A key watch item identified is whether low-cost reimplementation from test suites will cause software to re-emerge under more permissive, open source, or proprietary licenses at scale.

Is chardet 7.0.0 legally considered an independent work or a derivative of prior LGPL-licensed chardet code under applicable copyright and licensing interpretations?
Can the reported JPlag similarity results be independently reproduced, and how sensitive are they to configuration, language parsing choices, and tool selection?
Was the model used for the rewrite trained on the original chardet repository or close derivatives, and what evidence (if any) exists about memorization or verbatim reproduction risk for this codebase?
What, if any, third-party legal analyses, foundation positions, or formal actions emerge that clarify acceptable standards for AI-assisted rewrites and measurement-based non-derivation arguments?
How will downstream distributors and major dependents respond in practice (e.g., pinning to older versions, forking, or accepting 7.0.0), and what signals indicate emerging consensus?

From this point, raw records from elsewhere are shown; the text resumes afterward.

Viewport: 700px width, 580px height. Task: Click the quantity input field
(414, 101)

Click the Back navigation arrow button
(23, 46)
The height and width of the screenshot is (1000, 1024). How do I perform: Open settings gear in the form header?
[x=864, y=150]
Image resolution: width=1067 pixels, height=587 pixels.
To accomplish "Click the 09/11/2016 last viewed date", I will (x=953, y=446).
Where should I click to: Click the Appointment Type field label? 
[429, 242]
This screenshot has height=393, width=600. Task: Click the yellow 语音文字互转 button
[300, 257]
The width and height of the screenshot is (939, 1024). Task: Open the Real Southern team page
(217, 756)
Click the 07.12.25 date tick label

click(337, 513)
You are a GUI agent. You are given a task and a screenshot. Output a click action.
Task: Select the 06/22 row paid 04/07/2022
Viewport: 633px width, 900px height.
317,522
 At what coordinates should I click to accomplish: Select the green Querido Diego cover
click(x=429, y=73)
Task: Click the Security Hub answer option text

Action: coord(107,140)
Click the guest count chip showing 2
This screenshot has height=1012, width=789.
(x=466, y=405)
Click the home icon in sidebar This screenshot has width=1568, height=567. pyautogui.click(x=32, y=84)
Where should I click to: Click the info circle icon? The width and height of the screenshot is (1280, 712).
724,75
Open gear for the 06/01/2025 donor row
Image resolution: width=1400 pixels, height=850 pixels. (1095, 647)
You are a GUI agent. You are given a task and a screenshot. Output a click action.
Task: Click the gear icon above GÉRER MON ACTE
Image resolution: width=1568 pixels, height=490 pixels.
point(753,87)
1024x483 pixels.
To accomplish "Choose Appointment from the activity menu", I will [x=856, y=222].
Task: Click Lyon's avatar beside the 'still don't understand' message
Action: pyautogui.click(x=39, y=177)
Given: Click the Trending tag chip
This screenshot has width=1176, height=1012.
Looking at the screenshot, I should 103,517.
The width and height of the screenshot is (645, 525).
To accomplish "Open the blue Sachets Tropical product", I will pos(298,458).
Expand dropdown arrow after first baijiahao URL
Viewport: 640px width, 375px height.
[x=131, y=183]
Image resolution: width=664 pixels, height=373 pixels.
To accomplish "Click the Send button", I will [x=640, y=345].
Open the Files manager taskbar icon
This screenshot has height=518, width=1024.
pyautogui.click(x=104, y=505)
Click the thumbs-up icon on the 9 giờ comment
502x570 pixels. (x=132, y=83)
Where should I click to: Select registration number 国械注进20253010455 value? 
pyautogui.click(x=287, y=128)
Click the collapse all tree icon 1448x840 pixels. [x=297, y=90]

If low cost AI assisted rewrites from specs and tests scale, more LGPL or copyleft code could be functionally replaced and reissued under permissive or proprietary licenses, creating licensing churn and new compliance workflows for software distributors.
Measurement based non derivation arguments using similarity tools could gain traction as a practical standard, shifting how enterprises evaluate provenance risk when adopting rewritten open source components.
Downstream reaction to chardet 7.0.0 could become a bellwether for how major dependents treat disputed AI assisted rewrites, affecting upgrade behavior, forking frequency, and acceptance of relicensing claims.

Independent reproductions of low similarity results between chardet 7.0.0 and prior LGPL versions using multiple tooling and configurations, with consistent outcomes and transparent methodology.
Public positions or formal guidance emerging from recognized foundations, distributors, or legal analyses that endorse or operationalize measurement based independence claims for AI assisted rewrites.
Observable downstream acceptance signals such as major dependents upgrading to 7.0.0, reduced pinning to older versions, or broad distribution packaging that treats 7.0.0 as MIT without added exceptions.

Credible evidence that chardet 7.0.0 is legally treated as a derivative work, including formal actions or authoritative analyses that reject the independence claim under applicable copyright and licensing interpretations.
Independent analysis showing similarity metrics are not robust, are highly configuration sensitive, or identify meaningful copied structure, increasing perceived derivation or memorization risk.
Broad downstream refusal signals such as widespread pinning to older LGPL versions, major forks that avoid 7.0.0, or distributors declining to ship 7.0.0 under MIT due to unresolved provenance.